Triangle Partition

Descrition

Chiaki has 3n points p1,p2,…,p3n. It is guaranteed that no three points are collinear.Chiaki would like to construct n disjoint triangles where each vertex comes from the 3n points.

Input

There are multiple test cases. The first line of input contains an integer T, indicating the number of test cases. For each test case:
The first line contains an integer n (1≤n≤1000) -- the number of triangle to construct.
Each of the next 3n lines contains two integers xi and yi (−10^9≤xi,yi≤10^9).
It is guaranteed that the sum of all n does not exceed 10000.

Output

For each test case, output n lines contain three integers ai,bi,ci (1≤ai,bi,ci≤3n) each denoting the indices of points the i-th triangle use.
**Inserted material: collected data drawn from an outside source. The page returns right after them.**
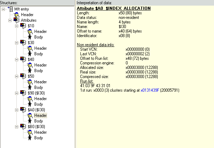The height and width of the screenshot is (148, 214).
Task: Select the $40 attribute label
Action: 31,59
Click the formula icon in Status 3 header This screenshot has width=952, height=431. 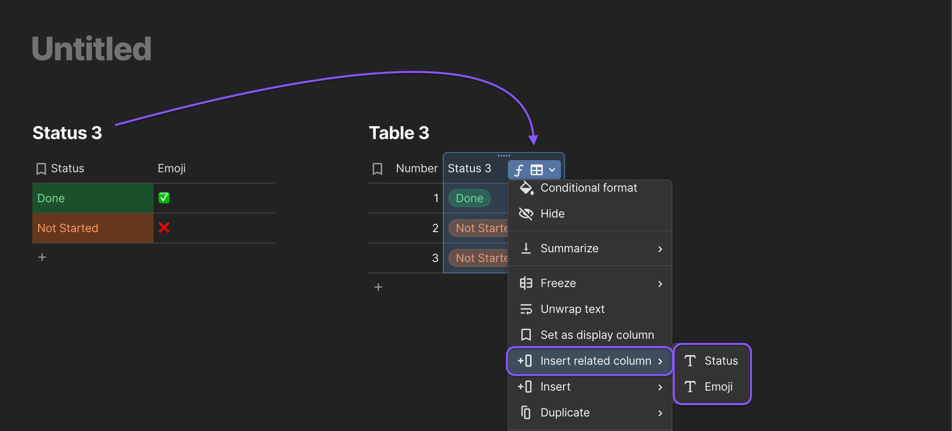click(x=519, y=170)
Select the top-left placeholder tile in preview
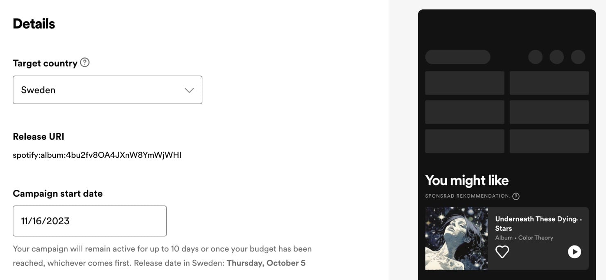 click(465, 83)
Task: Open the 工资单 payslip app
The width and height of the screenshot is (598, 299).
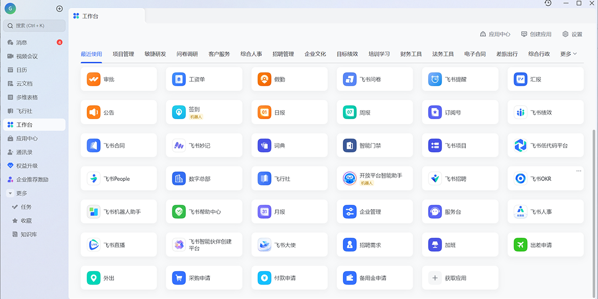Action: (x=204, y=79)
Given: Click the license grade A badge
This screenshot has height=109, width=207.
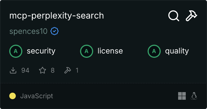Looking at the screenshot, I should point(87,51).
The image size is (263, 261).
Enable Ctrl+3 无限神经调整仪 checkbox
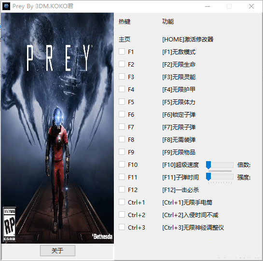pos(122,227)
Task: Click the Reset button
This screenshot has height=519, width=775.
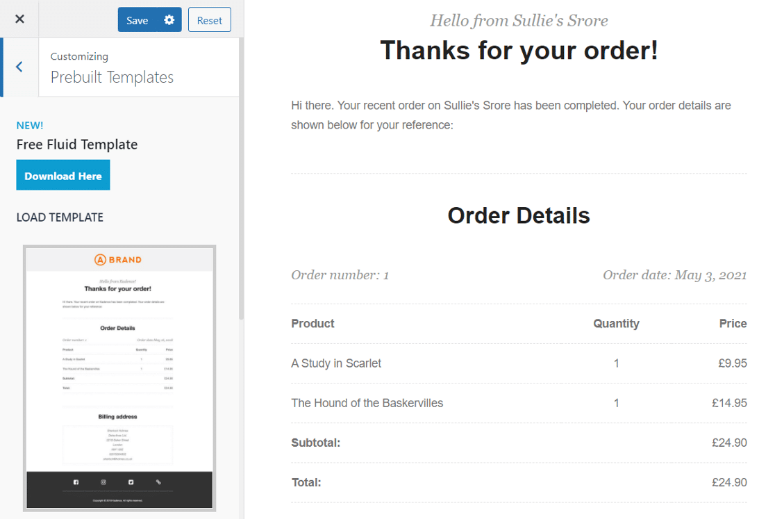Action: point(209,19)
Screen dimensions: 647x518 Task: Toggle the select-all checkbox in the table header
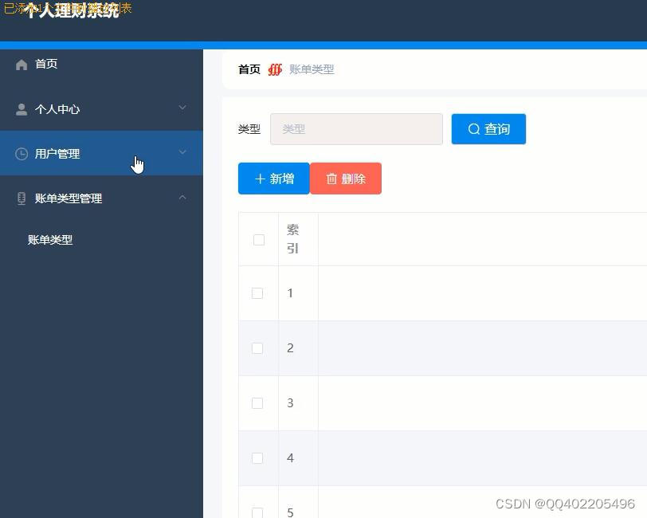(x=257, y=238)
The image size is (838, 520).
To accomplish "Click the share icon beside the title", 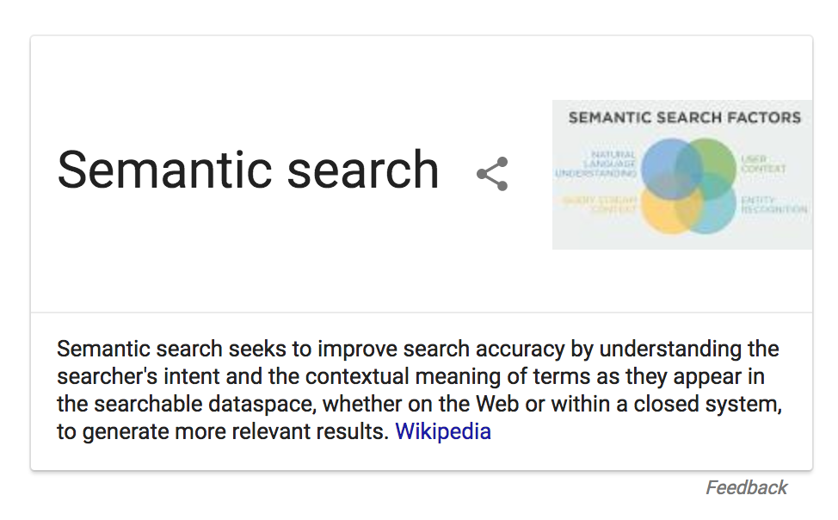I will [x=492, y=174].
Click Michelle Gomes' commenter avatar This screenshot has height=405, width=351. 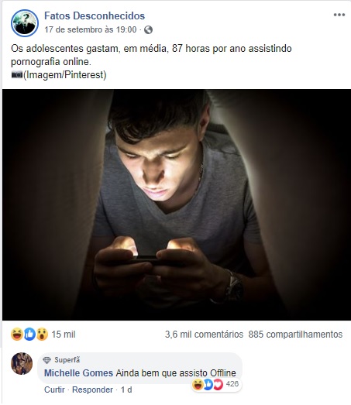(22, 363)
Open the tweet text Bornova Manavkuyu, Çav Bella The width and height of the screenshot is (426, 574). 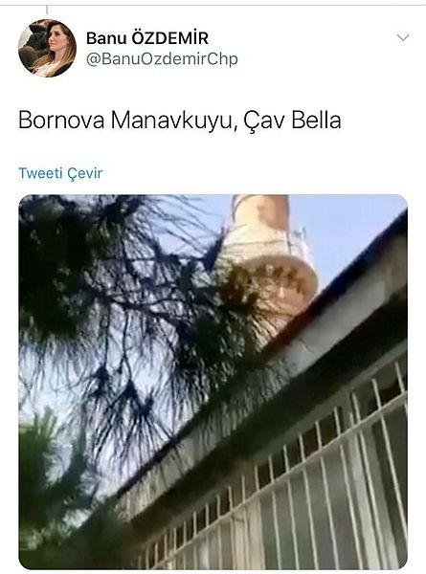pos(179,121)
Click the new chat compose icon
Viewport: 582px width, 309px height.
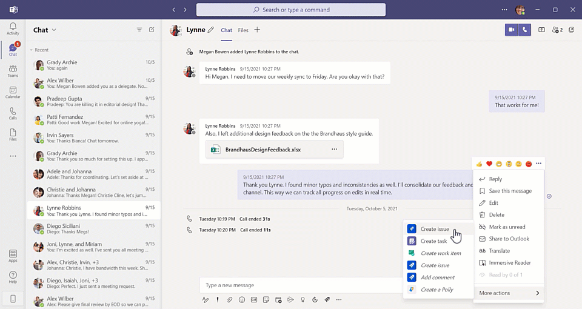tap(152, 30)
If there are multiple solutions, you can output any of them.

Sample Input

1

1

1 2

2 3

3 5

Sample Output

1 2 3

解析

题目关键句是任意三点不共线，那么很简单，只要将坐标按横坐标从小到大排序，连续3个点组成一个三角形即可

代码

#include<stdio.h>
#include<algorithm>
using namespace std;
#define MAX 40005
struct point{
 int xi;
 int yi;
 int index;
}p[MAX];
bool cmp(point a,point b)
{
    if(a.xi==b.xi)
        return a.yi<b.yi;
    return a.xi<b.xi;
}
int main()
{
    int T;
    scanf("%d",&T);
    while(T--)
    {
        int n;
        scanf("%d",&n);
        for(int i=0;i<3*n;i++)
        {
            scanf("%d%d",&p[i].xi,&p[i].yi);
            p[i].index=i+1;
        }
        sort(p,p+3*n,cmp);
        for(int i=0;i<n;i++)
        {
            printf("%d %d %d\n",p[i*3].index,p[i*3+1].index,p[i*3+2].index);
        }
    }
    return 0;
}